Last night I came across a museum exhibit I have to share, because it so poignantly draws upon the power artifacts have to connect us across time to the experiences of others. Threads of Feeling: 18th Century Textile Tokens from the Foundling Hospital showing now at The Foundling Museum, presents the history of the Foundling Hospital (an 18th century London orphanage) using a medium that couldn’t really cut any closer to our hearts: scraps of garments left by the impoverished mothers who turned their babies over to the hospital in hopes of using these mementoes as a way of reconnecting with their child sometime in a distant, better future.  On the website devoted to this exhibit curator John Styles, history professor at the University of Hertfordshire, explains:

The process of giving over a baby to the hospital was anonymous. It was a form of adoption, whereby the hospital became the infant’s parent and its previous identity was effaced. The mother’s name was not recorded, but many left personal notes or letters exhorting the hospital to care for their child. Occasionally children were reclaimed. The pieces of fabric in the ledgers were kept, with the expectation that they could be used to identify the child if it was returned to its mother.

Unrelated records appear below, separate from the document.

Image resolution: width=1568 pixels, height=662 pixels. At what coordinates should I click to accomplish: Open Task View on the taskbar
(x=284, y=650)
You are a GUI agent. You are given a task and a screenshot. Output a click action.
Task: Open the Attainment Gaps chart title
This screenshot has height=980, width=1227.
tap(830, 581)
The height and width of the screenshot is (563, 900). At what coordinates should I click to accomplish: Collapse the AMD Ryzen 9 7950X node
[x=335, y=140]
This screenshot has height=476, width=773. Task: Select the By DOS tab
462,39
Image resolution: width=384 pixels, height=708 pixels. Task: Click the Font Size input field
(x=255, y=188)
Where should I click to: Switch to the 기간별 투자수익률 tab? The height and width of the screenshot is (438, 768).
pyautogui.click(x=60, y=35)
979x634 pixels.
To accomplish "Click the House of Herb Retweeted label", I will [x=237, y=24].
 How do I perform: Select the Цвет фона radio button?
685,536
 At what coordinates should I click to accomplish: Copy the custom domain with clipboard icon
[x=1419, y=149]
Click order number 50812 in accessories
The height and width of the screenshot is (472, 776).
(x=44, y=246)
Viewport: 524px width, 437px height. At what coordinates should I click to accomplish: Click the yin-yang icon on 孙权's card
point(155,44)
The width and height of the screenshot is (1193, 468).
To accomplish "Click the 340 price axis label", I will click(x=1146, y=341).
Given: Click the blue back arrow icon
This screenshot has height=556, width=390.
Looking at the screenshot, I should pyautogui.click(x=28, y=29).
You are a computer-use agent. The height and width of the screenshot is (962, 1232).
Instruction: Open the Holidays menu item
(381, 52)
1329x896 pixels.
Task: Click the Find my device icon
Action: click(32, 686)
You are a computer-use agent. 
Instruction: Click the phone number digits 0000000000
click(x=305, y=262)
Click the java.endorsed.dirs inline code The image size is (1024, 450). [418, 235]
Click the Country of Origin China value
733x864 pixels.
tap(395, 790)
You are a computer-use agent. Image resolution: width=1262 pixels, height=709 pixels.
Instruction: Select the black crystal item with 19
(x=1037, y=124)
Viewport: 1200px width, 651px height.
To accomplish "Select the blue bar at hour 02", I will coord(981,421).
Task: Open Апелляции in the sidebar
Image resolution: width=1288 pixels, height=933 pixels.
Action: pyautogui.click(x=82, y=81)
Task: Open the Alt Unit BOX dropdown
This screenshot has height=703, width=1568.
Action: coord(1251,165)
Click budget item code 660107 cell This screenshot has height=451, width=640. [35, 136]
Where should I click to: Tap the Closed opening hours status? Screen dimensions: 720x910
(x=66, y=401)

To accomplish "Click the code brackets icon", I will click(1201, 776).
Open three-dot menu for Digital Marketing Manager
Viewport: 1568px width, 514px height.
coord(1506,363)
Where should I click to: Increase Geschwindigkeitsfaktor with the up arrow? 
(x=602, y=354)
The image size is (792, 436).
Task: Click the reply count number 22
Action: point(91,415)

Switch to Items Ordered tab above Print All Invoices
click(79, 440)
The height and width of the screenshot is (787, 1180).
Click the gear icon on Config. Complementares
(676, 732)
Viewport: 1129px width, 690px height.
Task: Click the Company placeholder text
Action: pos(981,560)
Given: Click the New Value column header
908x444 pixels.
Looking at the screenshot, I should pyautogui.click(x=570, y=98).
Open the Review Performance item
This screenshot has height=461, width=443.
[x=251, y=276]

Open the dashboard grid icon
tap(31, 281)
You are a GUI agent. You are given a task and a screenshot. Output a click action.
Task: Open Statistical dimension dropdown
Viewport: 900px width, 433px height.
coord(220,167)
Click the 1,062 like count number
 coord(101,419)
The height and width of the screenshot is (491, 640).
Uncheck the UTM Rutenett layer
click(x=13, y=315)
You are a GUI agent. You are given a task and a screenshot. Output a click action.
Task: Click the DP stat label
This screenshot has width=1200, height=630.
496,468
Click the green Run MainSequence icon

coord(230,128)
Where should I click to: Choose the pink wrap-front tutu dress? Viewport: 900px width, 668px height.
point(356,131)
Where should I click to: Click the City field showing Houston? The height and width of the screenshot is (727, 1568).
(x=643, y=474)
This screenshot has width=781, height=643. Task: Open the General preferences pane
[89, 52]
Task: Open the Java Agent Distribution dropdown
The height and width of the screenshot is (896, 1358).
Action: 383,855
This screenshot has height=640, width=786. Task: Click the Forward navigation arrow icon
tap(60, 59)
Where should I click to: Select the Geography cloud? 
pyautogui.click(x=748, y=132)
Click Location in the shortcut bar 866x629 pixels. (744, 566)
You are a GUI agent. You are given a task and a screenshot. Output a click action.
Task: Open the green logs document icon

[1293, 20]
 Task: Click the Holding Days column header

‘A bunch of 4 ribbons narrow – Yellow, Blue, Green, & Pink’. Silk ribbons tied in a bunch with a knot © Coram

Swatches of cloth cut from the clothes of mothers and babies, gowns cut in half, scraps tied to babies’ wrists –some kind of cloth memento was collected for each of the more than 4,000 babies left at the institution between 1741 and 1760. These precious fragments were attached to registration forms and bound up into ledgers, and today are held at the London Metropolitan Archives, where they make up the largest collection of everyday textiles from the 18th century in the world.

The exhibit features the fabric mementos paired with the bare facts that were collected for each child that came under the Hospital’s care. These spare personal histories run the gamut from tragic to redemptive:

Sleeve blue and white strip’d cotton turn’d up with purple and white linen. Foundling number 220. A girl aged about three weeks, admitted 15 November 1745. Named Catherine Walton by the Foundling Hospital. Apprenticed 1757 to James West, watch case maker, Fleet Street, London.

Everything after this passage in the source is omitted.